Where to start? The foundation is the customer analysis and insight needed to match prices with their perception of the product or service’s value. Alignment allows you to bring prices up to what different customers are prepared to pay – and raise prices in line with product innovations,
improvements, and increased choice.
There’s no one-size-fits-all change. It’s important to judge where and how much prices can change according to customer perceptions, customer segments, product portfolio and location. [ERF1] For example, quality, speed or convenience may be bigger factors than price when customers choose
a product. Similarly, price elasticity for a £4000-£5000 holiday in an exclusive resort is likely greater than for a closely scrutinised and more readily comparable £400-£500 one.
If you’re on the front foot, you can choose when and how much to change. Again customer analysis and insight are the starting point. In the current market environment, this includes gauging how inflation has affected different customer segments, their product choices and perceptions of value.
Moving at a time of your choosing means you can assign people from sales, marketing and IT to focus on the change and plan communications around it. It also gives you more time to tailor communications to different segments – one-to-one engagement for key accounts, for example.

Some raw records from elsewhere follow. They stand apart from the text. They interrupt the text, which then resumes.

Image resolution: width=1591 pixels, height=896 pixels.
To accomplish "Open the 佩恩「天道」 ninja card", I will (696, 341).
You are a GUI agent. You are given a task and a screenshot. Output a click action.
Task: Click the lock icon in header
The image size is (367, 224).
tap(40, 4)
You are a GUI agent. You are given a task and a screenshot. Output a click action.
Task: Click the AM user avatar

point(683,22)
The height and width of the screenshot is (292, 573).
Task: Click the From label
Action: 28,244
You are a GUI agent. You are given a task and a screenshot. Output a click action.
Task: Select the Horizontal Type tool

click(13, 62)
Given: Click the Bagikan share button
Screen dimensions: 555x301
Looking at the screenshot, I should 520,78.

Involve product teams closely in decisions on pricing, so changes are consistent with product strategies. And make sure marketing and communications teams have enough time to develop and manage messages to customers, staff and the market.

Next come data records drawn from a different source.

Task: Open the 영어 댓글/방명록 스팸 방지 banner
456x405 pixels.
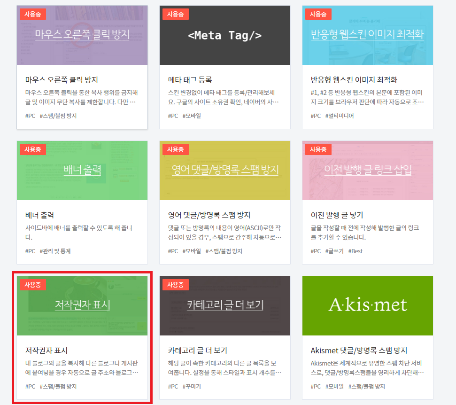Action: (x=224, y=171)
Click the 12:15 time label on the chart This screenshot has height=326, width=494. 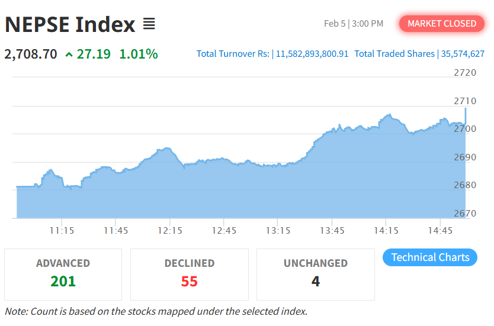(x=170, y=230)
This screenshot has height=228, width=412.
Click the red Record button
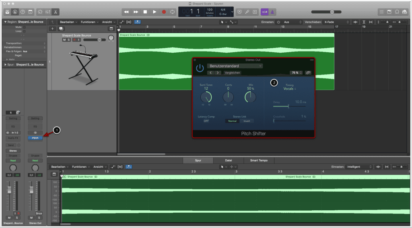click(164, 12)
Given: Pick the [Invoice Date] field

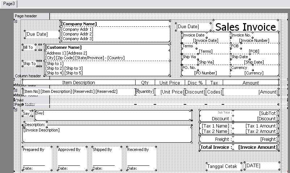Looking at the screenshot, I should 205,41.
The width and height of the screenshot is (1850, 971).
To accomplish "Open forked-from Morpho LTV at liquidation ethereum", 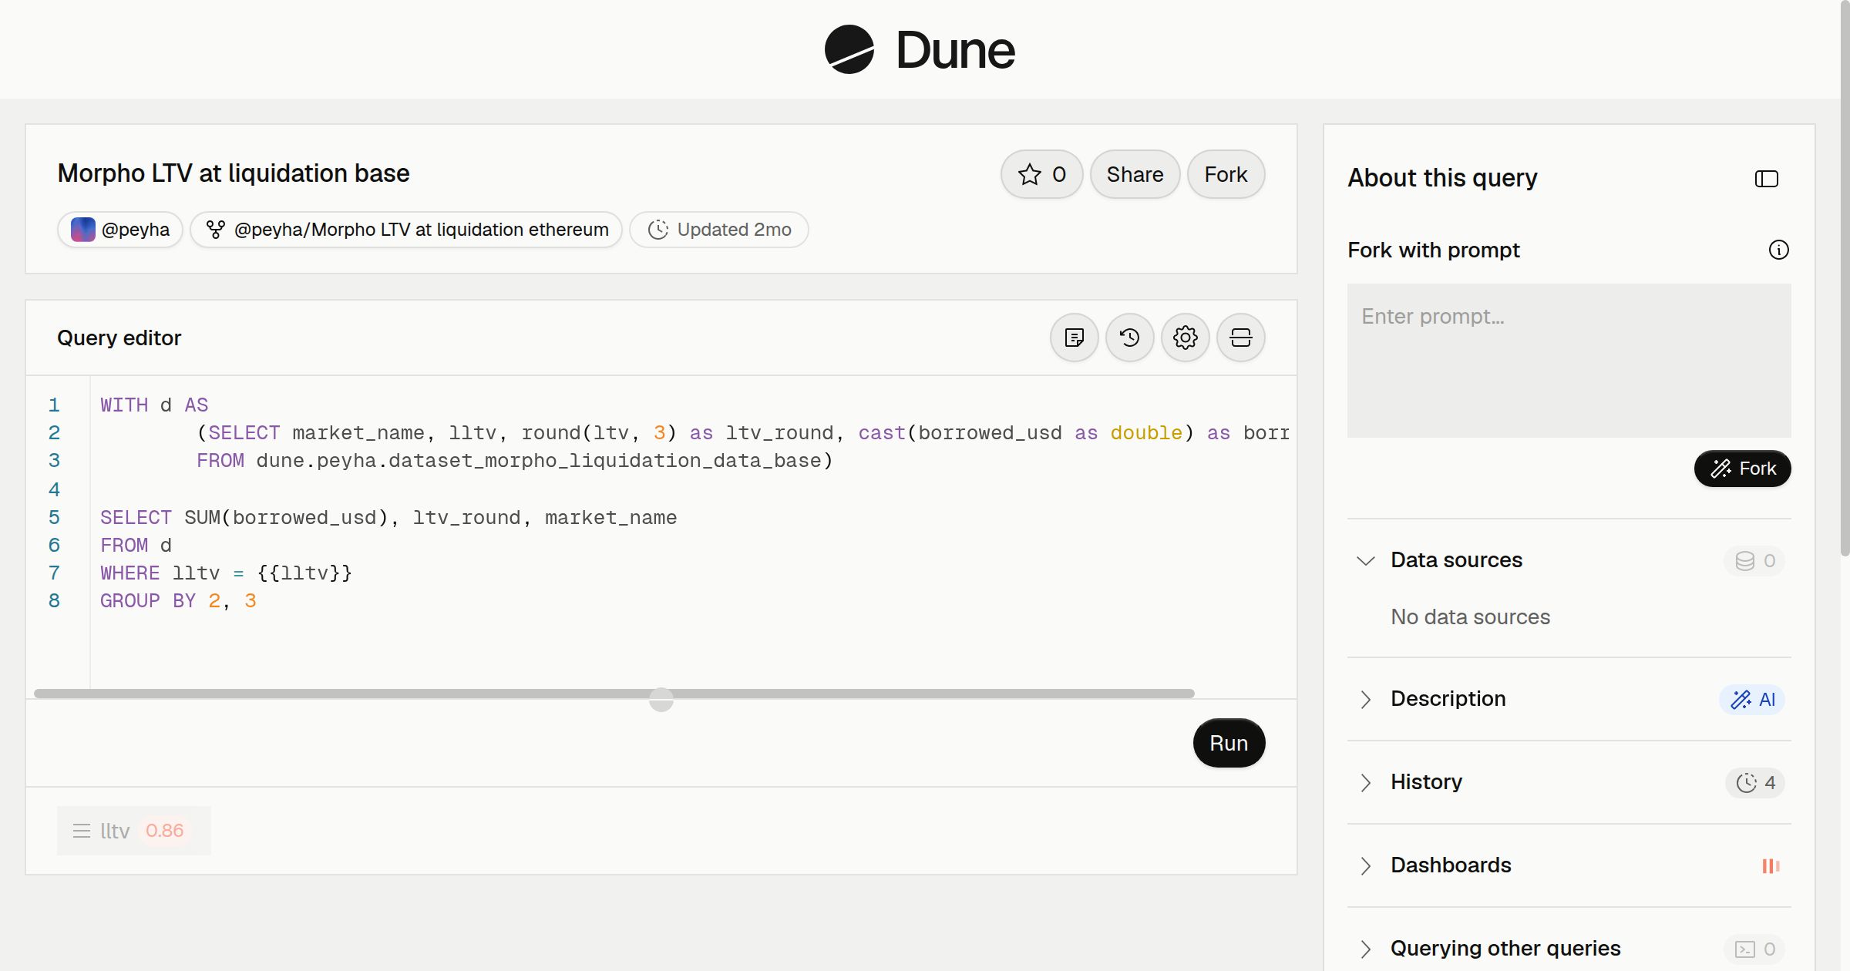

Staff may resist changes they believe could damage volumes and client relationships. They may also transmit their own price sensitivity to the customer. So it’s important to make a compelling case for change. This includes sharing analysis on what customers value and their price elasticity. It also includes demonstrating the benefits for the sales people, such as making it easier to reach sales targets.
Investing the time and resource early on to bring frontline salespeople on this price change journey is vital, not only so they can defend the changes, but also to avoid the risk that they will simply ignore them.
Once prices have been changed, it’s important to monitor the market response, while holding your nerve and avoiding any knee-jerk reaction. This can help to determine key questions such as whether customers buy the expected volumes and mix of products and whether any response depends on the size of the price change.
One of the key challenges is that compliance can slip after a while, with prices adjusted without approval. Any gains in margin or return can quickly dissipate as a result. So it’s important to monitor compliance within your organisation alongside the response from customers.
As inflation rates dip over the coming months, don’t just follow the market down. Instead, take the initiative on price setting. This will help you to navigate the turbulence in the short-term. And, in the longer term, a proactive, strategic approach can boost revenues and returns by 1-3% above inflation.